What to do prior to starting the job.
Visit your local auto parts store, or car audio specialty store to obtain a replacement antenna for your model car. To determine the model of the car, consult your owner’s manual. Most aftermarket antennas, aftermarket meaning that they are not supplied by the auto manufacturer, usually do not say specifically what makes and the model car they fit on the package.
You’ll want to look for something on the package such as, “Fits most import cars” or “Fits domestic trucks.” If you are looking for a replacement for your powered antenna, you will need to find out what powers the motor. On most vehicles today, they are operated on a vacuum type system. Powered antennas come in both electric and vacuum power, so be sure to actually look at the part inside your vehicle to make that determination, or contact your local dealer and ask an automotive technician or the parts department before removing the antenna from the vehicle.
Tools needed for the job.
Some basic tools are needed to complete this task. A flat head or Phillips head screwdriver set, standard ratchet toolset and a specialty small ratchet.

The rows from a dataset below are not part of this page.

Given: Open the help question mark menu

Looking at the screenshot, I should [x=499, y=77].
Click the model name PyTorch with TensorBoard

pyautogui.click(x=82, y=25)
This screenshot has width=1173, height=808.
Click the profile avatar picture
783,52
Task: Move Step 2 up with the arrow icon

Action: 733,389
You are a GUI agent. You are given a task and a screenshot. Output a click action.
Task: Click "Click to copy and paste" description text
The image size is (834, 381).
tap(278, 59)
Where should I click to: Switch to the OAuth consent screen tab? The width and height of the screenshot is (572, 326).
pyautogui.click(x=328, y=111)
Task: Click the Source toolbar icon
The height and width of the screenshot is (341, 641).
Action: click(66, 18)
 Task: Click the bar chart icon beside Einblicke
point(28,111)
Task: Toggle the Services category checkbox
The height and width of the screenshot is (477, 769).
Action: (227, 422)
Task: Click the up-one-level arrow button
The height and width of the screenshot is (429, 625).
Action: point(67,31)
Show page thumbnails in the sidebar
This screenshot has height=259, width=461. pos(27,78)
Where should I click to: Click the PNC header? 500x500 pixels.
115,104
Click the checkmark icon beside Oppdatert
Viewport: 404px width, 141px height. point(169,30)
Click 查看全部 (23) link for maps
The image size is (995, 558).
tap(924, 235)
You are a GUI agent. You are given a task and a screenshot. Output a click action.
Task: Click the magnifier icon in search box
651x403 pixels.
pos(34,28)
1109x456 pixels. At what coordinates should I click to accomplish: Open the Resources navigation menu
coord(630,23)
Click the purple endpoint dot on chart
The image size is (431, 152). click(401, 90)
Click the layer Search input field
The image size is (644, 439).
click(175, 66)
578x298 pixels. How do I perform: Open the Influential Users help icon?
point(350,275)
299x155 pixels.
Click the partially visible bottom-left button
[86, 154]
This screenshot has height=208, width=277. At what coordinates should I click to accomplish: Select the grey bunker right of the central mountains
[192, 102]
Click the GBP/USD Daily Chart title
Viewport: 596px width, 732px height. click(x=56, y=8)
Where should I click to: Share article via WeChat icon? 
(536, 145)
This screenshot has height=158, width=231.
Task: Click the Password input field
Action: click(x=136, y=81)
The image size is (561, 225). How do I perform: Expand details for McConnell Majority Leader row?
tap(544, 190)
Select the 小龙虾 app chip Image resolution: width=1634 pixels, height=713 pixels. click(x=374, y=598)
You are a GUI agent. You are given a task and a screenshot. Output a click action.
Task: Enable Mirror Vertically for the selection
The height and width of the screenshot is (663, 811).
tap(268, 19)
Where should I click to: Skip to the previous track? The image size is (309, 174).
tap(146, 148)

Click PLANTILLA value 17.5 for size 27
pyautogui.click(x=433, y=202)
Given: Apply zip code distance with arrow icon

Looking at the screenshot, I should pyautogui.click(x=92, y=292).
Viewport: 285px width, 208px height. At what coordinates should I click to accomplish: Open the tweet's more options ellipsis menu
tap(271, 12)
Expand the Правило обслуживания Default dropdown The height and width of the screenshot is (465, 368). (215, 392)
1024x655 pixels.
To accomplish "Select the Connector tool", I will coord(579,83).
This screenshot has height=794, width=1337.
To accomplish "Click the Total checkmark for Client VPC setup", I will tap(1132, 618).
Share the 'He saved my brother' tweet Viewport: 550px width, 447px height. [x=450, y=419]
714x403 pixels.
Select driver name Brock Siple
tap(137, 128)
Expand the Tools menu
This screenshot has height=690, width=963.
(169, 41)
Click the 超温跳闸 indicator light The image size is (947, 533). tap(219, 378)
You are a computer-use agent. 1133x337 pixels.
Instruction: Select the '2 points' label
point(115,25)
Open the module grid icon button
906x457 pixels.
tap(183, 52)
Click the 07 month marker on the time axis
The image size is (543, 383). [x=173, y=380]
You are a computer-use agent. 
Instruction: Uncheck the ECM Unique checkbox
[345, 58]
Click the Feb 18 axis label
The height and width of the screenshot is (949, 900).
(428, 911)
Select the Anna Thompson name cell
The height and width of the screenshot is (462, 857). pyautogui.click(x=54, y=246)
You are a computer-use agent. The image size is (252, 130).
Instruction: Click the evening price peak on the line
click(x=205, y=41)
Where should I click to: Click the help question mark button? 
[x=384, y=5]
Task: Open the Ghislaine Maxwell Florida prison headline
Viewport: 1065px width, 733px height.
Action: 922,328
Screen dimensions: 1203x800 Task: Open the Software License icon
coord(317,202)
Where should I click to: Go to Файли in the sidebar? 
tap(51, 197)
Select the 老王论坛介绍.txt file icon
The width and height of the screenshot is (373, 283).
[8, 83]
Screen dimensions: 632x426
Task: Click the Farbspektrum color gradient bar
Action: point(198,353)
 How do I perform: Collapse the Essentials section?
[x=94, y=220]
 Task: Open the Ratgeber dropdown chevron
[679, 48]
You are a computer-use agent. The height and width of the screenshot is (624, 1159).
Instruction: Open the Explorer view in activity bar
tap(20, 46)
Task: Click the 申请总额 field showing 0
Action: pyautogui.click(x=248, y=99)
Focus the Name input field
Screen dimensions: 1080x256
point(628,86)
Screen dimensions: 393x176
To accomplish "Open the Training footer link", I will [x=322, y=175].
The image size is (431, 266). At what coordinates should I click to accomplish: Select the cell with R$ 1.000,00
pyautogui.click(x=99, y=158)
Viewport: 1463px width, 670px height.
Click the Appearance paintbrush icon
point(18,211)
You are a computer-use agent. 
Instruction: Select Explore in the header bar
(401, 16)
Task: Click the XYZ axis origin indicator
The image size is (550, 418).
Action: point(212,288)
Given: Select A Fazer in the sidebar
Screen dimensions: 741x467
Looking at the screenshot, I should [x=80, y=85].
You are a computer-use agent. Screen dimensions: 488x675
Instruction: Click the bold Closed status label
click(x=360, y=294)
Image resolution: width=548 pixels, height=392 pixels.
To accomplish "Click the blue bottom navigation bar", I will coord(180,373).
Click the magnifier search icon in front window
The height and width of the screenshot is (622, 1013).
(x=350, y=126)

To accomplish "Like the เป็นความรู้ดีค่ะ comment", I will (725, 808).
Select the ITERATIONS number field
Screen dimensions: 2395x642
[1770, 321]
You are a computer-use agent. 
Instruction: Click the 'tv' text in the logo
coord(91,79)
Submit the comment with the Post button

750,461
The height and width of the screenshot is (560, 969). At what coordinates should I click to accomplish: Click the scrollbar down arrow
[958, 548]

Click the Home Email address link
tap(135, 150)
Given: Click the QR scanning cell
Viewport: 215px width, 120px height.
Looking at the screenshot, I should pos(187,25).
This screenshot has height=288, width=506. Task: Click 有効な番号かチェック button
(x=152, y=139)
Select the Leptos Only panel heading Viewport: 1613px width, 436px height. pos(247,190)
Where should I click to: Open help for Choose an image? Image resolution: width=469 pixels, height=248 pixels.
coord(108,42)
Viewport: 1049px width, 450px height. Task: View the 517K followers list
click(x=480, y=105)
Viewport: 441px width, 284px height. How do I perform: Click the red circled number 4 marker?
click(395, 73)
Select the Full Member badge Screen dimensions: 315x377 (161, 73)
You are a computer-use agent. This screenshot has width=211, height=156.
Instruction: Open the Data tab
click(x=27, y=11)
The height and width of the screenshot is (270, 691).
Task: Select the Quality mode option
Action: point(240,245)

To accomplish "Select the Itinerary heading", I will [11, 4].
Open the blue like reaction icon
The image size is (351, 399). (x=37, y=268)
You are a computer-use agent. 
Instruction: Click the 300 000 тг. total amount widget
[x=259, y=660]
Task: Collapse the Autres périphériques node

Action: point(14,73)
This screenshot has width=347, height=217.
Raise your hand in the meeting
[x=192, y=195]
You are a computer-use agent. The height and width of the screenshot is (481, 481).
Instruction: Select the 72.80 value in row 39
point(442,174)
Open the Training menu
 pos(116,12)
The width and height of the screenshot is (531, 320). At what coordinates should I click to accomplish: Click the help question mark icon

First, disconnect the negative battery cable. This is to insure that you are not shocked when handling the antenna plug during removal and installation. Locate remove any panels, if necessary, to gain access to the antenna itself. Remove the stereo antenna wire from the plug connector on the antenna housing. Once removed, use the appropriate tool, such as a ratchet or screw driver, to remove the antenna assembly from the vehicle frame. Remove antenna assembly from vehicle.
If removing a motorized antenna, be sure to disconnect the electrical wires or vacuum hose from the antenna assembly. Note the proper lead connection sequence if removing an electrically powered antenna on a piece of paper. Caution: If working on an electrically powered antenna, ground yourself before handling any electrical wires. Even with the battery disconnected, electrical capacitors maintain an electrical charge that can be discharged if touched by a metal tool. You can ground yourself by using a grounding strap or by touching the metal frame of the vehicle.
Once the old antenna is removed, replace with the new antenna in the proper mounting area. Tighten all screws or nuts until snug, but do not overtighten. After the antenna is mounted in the proper location securely and in the right orientation, reconnect the stereo antenna wire to the antenna housing plug. If necessary, connect any electrical wires or vacuum hoses to the proper connectors.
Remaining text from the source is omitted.